Otrzymane polecenie: Przekształć w tabelę Markdown linie, zaczynając od linii zawierającej „How do I perform: Click” i kończąc na linii zawierającej „pyautogui.click(x=517, y=155)”, z obiema włącznie, a puste linie pomiń. W kolumnie „Nr” podaj kolejny numer wiersza, a w kolumnie „Linia” treść danej linii.

Dane do wykorzystania:
==============================
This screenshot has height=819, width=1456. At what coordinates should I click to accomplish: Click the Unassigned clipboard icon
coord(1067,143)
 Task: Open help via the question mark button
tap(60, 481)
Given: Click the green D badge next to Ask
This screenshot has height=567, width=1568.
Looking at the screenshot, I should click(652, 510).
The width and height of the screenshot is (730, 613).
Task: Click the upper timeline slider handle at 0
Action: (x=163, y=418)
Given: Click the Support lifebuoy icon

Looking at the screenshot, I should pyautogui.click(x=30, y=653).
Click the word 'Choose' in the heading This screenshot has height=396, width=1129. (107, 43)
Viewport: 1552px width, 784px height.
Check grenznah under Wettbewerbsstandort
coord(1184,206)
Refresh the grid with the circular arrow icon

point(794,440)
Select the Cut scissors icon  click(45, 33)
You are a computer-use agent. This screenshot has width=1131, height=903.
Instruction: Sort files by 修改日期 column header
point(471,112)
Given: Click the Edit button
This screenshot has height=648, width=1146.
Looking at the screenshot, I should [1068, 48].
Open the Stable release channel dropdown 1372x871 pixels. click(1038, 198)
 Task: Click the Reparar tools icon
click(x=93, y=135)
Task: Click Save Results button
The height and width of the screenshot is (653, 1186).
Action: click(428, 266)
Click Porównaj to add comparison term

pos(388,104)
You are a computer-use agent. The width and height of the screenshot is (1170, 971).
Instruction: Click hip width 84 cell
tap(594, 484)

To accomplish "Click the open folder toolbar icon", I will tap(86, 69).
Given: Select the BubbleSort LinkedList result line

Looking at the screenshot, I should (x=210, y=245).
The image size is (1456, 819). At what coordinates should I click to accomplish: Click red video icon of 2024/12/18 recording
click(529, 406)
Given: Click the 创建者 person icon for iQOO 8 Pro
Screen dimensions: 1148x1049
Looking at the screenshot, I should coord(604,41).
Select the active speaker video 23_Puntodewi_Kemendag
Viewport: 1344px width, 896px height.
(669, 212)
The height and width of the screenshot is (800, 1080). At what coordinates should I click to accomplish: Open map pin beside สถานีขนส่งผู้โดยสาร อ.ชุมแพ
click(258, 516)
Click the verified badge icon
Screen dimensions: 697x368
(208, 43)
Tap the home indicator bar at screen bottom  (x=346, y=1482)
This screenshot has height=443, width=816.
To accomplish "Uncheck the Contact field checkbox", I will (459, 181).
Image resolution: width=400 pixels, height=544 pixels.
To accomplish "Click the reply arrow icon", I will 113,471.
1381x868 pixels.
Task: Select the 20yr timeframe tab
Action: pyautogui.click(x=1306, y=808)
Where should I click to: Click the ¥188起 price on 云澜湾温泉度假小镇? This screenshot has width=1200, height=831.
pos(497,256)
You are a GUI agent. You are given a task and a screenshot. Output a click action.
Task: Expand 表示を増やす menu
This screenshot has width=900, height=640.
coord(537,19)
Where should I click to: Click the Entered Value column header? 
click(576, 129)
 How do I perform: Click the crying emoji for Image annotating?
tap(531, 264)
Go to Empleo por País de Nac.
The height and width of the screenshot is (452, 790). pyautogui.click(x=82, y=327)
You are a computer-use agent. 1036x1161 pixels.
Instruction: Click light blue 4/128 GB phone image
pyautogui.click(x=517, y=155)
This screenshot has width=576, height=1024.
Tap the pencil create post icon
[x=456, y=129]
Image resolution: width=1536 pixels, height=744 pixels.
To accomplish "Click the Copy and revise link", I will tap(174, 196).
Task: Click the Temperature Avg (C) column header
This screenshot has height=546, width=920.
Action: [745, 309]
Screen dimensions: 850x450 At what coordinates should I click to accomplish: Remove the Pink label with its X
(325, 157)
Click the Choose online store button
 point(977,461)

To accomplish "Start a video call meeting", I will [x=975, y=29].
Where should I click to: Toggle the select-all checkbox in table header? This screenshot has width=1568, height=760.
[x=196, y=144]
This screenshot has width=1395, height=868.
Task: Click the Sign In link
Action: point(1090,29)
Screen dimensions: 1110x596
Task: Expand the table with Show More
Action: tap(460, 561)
==============================
Wynik poniżej:
| Nr | Linia |
|---|---|
| 1 |  How do I perform: Click the crying emoji for Image annotating? |
| 2 | tap(531, 264) |
| 3 | Go to Empleo por País de Nac. |
| 4 | The height and width of the screenshot is (452, 790). pyautogui.click(x=82, y=327) |
| 5 | You are a computer-use agent. 1036x1161 pixels. |
| 6 | Instruction: Click light blue 4/128 GB phone image |
| 7 | pyautogui.click(x=517, y=155) |